Part 1 of the Housing Act 2004 (the Act) introduces the Housing Health and Safety Rating System (HHSRS), which came into force on 6th April 2006. It is an evidence-based system for assessing housing conditions. The HHSRS provides an analysis of how hazardous a property is through assessment of 29 potential hazards found in housing. Each hazard is given a score which will fall into one of 10 bands from band A to band J. Scores that fall into band A indicate a serious hazard whereas scores in band J indicate that the hazard is much less severe. Where there is no hazard, a score will not be recorded.

Scores in bands A to C are classed as category 1 hazards and the local authority is obliged to take action. Scores in bands D to J are category 2 hazards and the local authority can use discretion whether to take action. The score is based on the risk to the potential occupier or visitor who is most vulnerable to that particular hazard. For example, the elderly are most vulnerable to hazards relating to stairs. A home that is safe for those most vulnerable to that particular hazard is safe for all.

Where such hazards do exist the local authority is able to take enforcement action, such as serving a hazard awareness notice; serving an improvement notice which requires work to be undertaken to remove or reduce the hazard; making a prohibition order which may restrict the use of all or part of the dwelling; or take action themselves where they consider the hazard needs to be dealt with as a matter of emergency. Whether the local authority must or may take enforcement action will depend on the seriousness of the hazard.

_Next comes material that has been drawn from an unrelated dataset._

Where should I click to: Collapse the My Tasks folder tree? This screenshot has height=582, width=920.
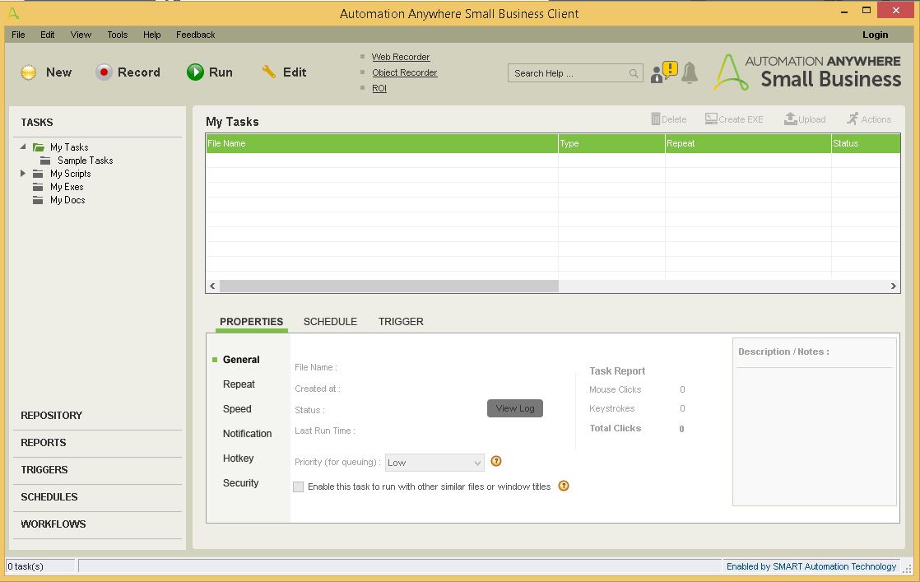[x=23, y=147]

Schedule 1: Profiles of The 29 Hazards

1. Damp and mould growth
2. Excess cold
3. Excess heat
4. Asbestos and MMF
5. Biocides
6. Carbon monoxide and fuel combustion products
7. Lead
8. Radiation
9. Uncombusted fuel gas
10. Volatile organic compounds
11. Crowding and space
12. Entry by intruders
13. Lighting
14. Noise
15. Domestic hygiene, pests and refuse
16. Food safety
17. Personal hygiene, sanitation and drainage
18. Water supply
19. Falls associated with baths etc
20. Falling on level surfaces etc
21. Falling on stairs etc
22. Falling between levels
23. Electrical hazards
24. Fire
25. Flames, hot surfaces etc
26. Collision and entrapment
27. Explosions
28. Position and operability of amenities etc
29. Structural collapse and falling elements

Schedule 2: Classes of Harm

The LHA shall assess the likelihood during the period of 12 months beginning with the date of the assessment of a relevant occupier suffering any harm as a result of a hazard identified in Schedule 1. The LHA shall assess which of the four classes of harm (set out in this Schedule) a relevant occupier is most likely to suffer during the period mentioned and assess the possibility of each of the other classes of harm occurring as a result of that hazard. This information combined will help determine the level of seriousness of the hazard and what enforcement action is required if any.
Class I
Class II
Class III
Class IV

Enforcement Action

The Housing Act 2004 imposes a general duty on LHAs to take appropriate enforcement action where there is a category 1 hazard and lists the enforcement powers available to LHAs where a category 2 hazard exists.

The LHA is under a duty to take the best course of action available to it in relation to the hazard. LHAs cannot simultaneously take more than one of the actions set out, for example make a prohibition order and serve an improvement notice dealing with the same hazard. This is to ensure that LHAs have properly considered the appropriate action and owners are not asked to comply unnecessarily with more than one requirement.
Category 1 Hazard Enforcement Actions
Category 2 Hazard Enforcement Actions
Improvement Notice
Prohibition Order
Hazard Awareness Notice
Demolition Order
Clearance Area
Emergency Remedial Action
Emergency Prohibition Order
Slum Clearance Declaration

Penalties and Fine

Landlords who fail to comply with an Improvement Notice or Prohibition Order to ensure properties are safe and habitable are committing an offence. If convicted they face unlimited maximum fines in the magistrate’s courts. The local authority is entitled to recover the costs of enforcement, including the cost of an improvement notice. Previously there was a £5000 cap, which as of 12 March 2015 has been removed.